Some questions to ask in preparation are:
- Who collected this data?
- How and why is this data being collected?
- What assumptions are baked into this data?
- What consequences does this data have in the world?
- What does this data tell us about our world?
- Marieke Guy's data management presentation discusses some ideas around planning for data management before, during, and after a project.
- Queensland University of Technology's Management of Research Data provides some ideas around ownership, roles and responsibilities of data-driven projects. While this is specific to Queensland University of Technology, it is useful for understanding some of the different roles in a research project.
- The Graduate Center, CUNY's Data Management research guide provides resources and specific steps for CUNY faculty, staff, and students.
- The Council for Big Data, Ethics, and Society's Perspectives on Big Data, Ethics, and Society is a white paper that consolidates the council's discussions on big data, ethics, and society.
- Catherine D'Ignazio & Lauren F. Klein's Data Feminism (scroll down the page to access the book chapters for free). It looks at "big" data from a feminist perspective, and discusses the importance of understanding long histories and socio-political contexts in research, as well as providing an overview of the field.
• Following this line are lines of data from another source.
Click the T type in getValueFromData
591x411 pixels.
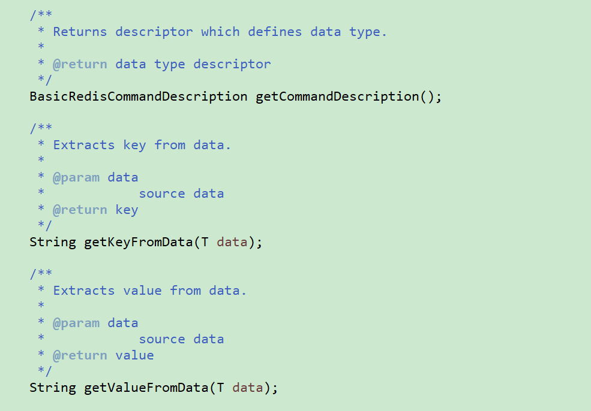click(221, 388)
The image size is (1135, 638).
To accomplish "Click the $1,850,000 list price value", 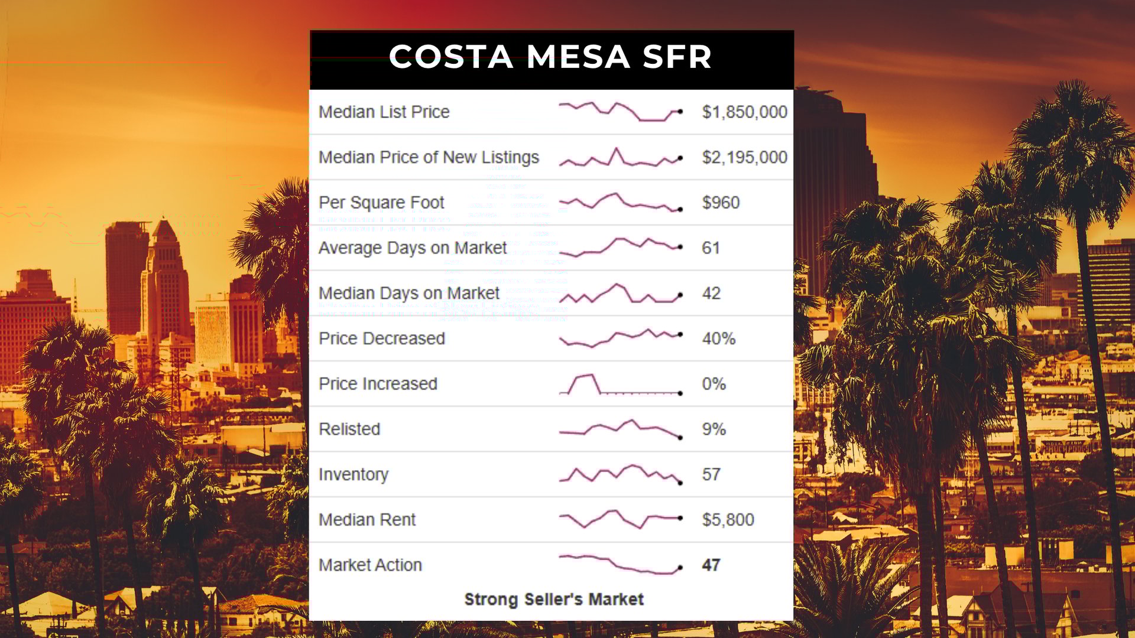I will pos(744,112).
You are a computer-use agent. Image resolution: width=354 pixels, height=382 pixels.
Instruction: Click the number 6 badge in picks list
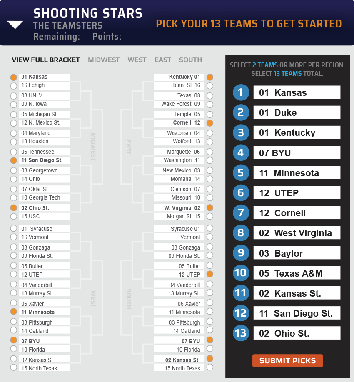pyautogui.click(x=241, y=193)
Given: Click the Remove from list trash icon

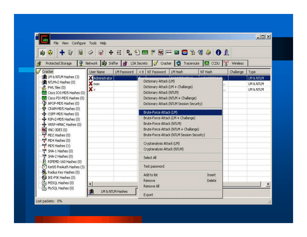Looking at the screenshot, I should pos(70,52).
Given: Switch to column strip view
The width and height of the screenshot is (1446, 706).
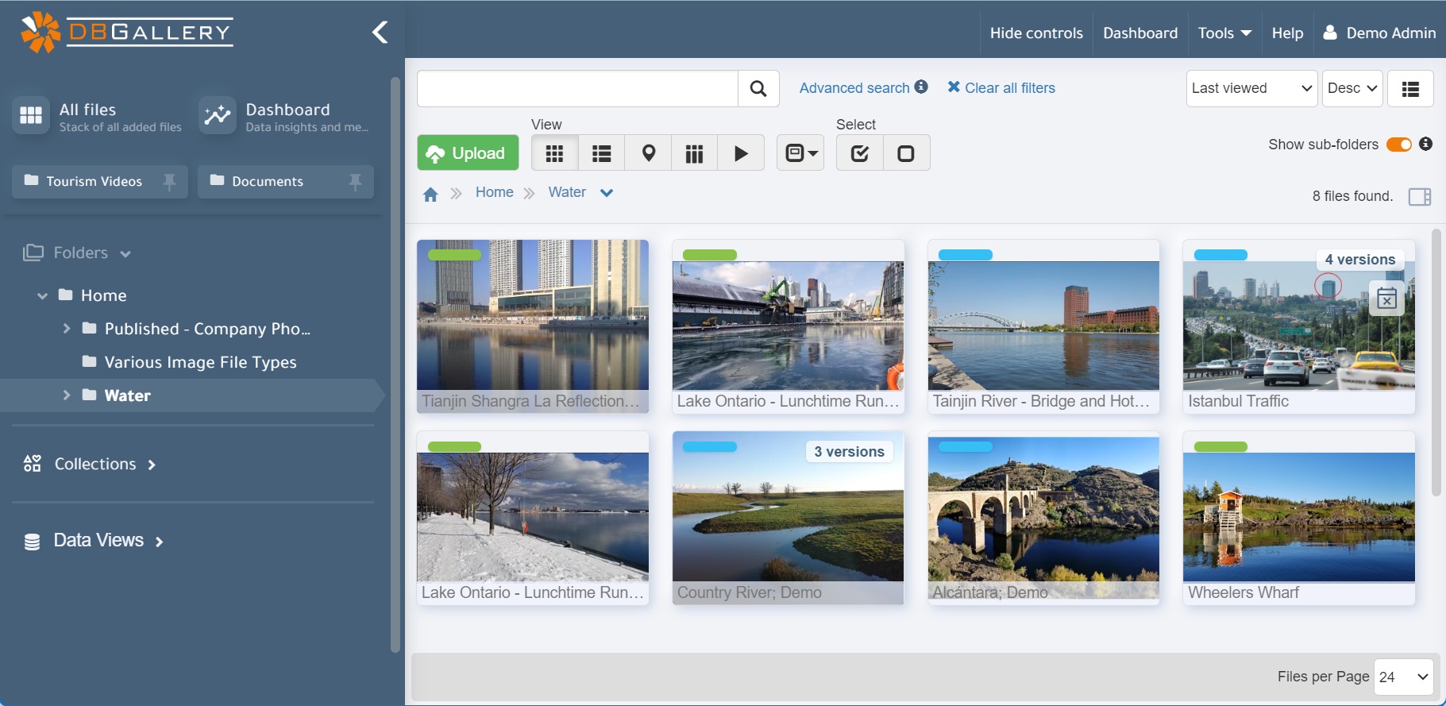Looking at the screenshot, I should click(694, 153).
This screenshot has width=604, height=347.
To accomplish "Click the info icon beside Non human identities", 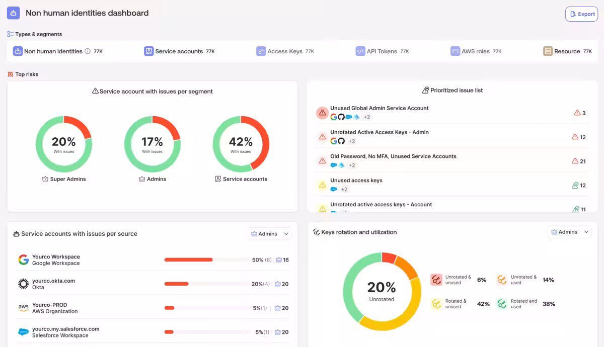I will pos(88,51).
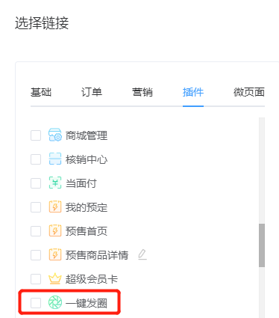Select the 当面付 checkbox
This screenshot has width=279, height=318.
coord(36,183)
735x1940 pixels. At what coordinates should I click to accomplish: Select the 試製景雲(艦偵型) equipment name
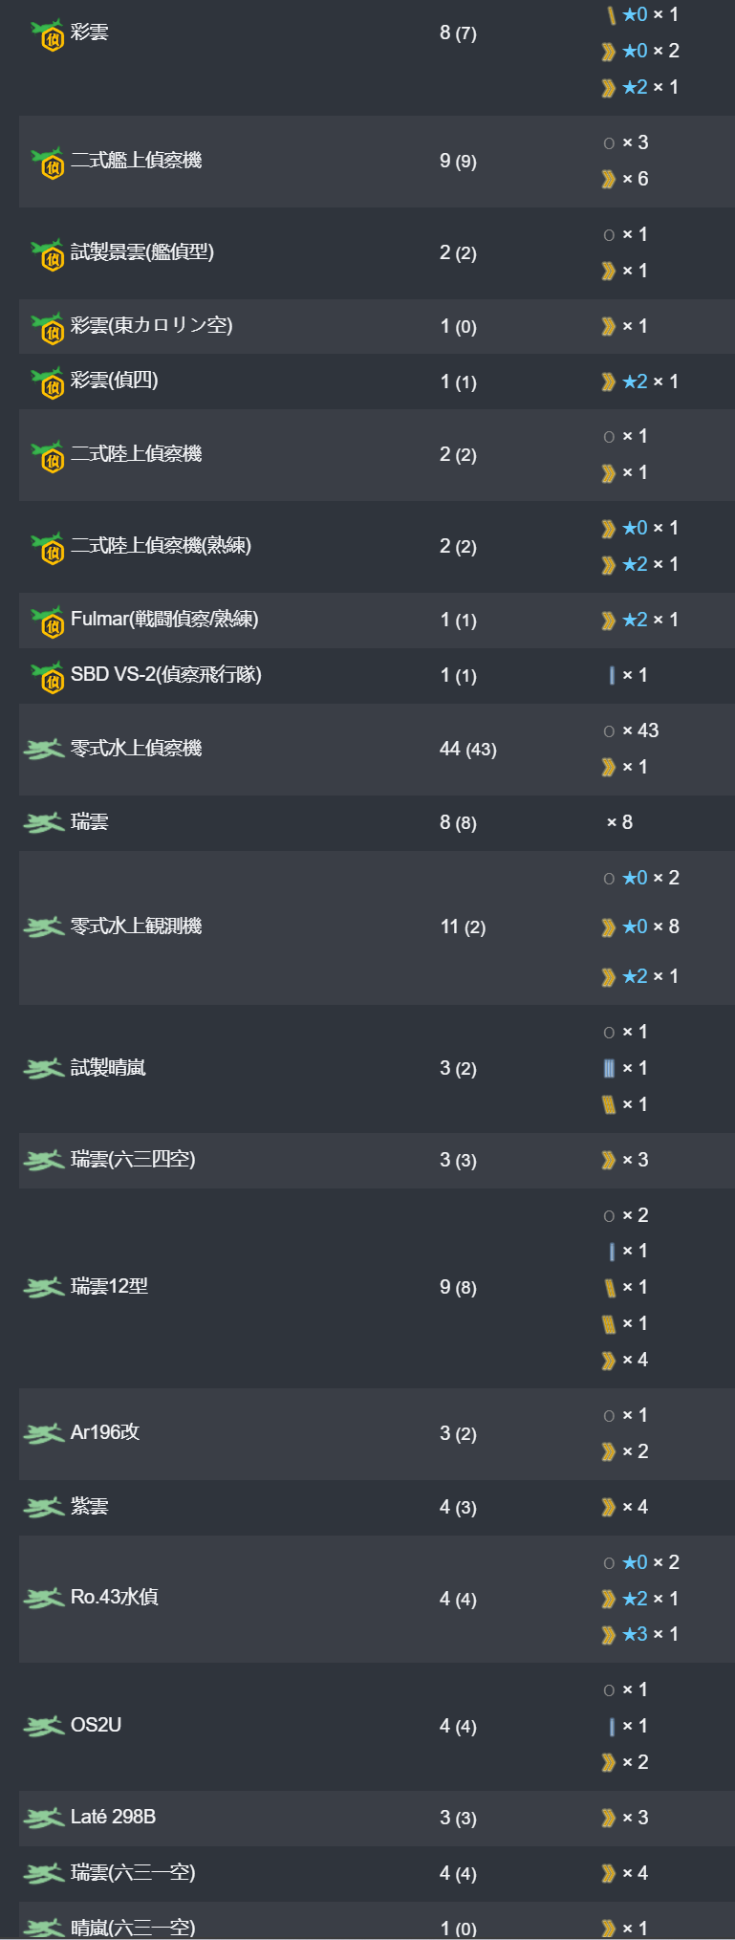(142, 252)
- Feminist Data's Manifest-No discusses the realities of "big" data and the fallacies of unequal harm and risk distribution, particularly towards marginalized communities.
- Mimi Onuoha's Missing Data Sets looks at "blank spots that exist in spaces that are otherwise data-saturated," that usually affect those who are the most vulnerable.
- Digital Rhetorical Privacy Collective "is a coalition approach to studying privacy and surveillance in rhetoric, composition, and technical communication." The collective hosts the DRPC Privacy Week, provides teaching resources, and publishes a blog on all things privacy and writing.
- Computational social science with R is a 2-week summer institute program that follows the Bit By Bit: Social Research in Digital Age format. The current repository (updated: Jul, 2020) contains the institute's workshops and materials.
- The European Data Portal's tutorial on Open Data offers a guided insight to the importance of choosing the right format for open datasets.
- The Data Visualization Catalogue by Severino Ribecca provides a guide to data visualizations for different types of data and narratives.
- From Data to Viz by From Data to Viz also provides a guide to data visualization for different types of data and narratives.
- Consider a project where you are interested in the trend of Euro-American political views. You've decided to look at the 2018 European Social Survey and the U.S.-based 2018 General Social Survey. How would you approach the data? If you're interested in reporting on the trend of global political views, what do you have to consider when you join these data sets? What assumptions do you have to make? How would you collapse responses?
- How does increased data literacy add to your project planning?
- How do you address your use of data and your ethics? For example,how might ethics play a part in the way you think about (a) data collection? (b) anonymity and confidentiality? (c) data and its relation to the communities it emerges from?
- Consider your next project, what are some considerations from this workshop that you might bring into your project?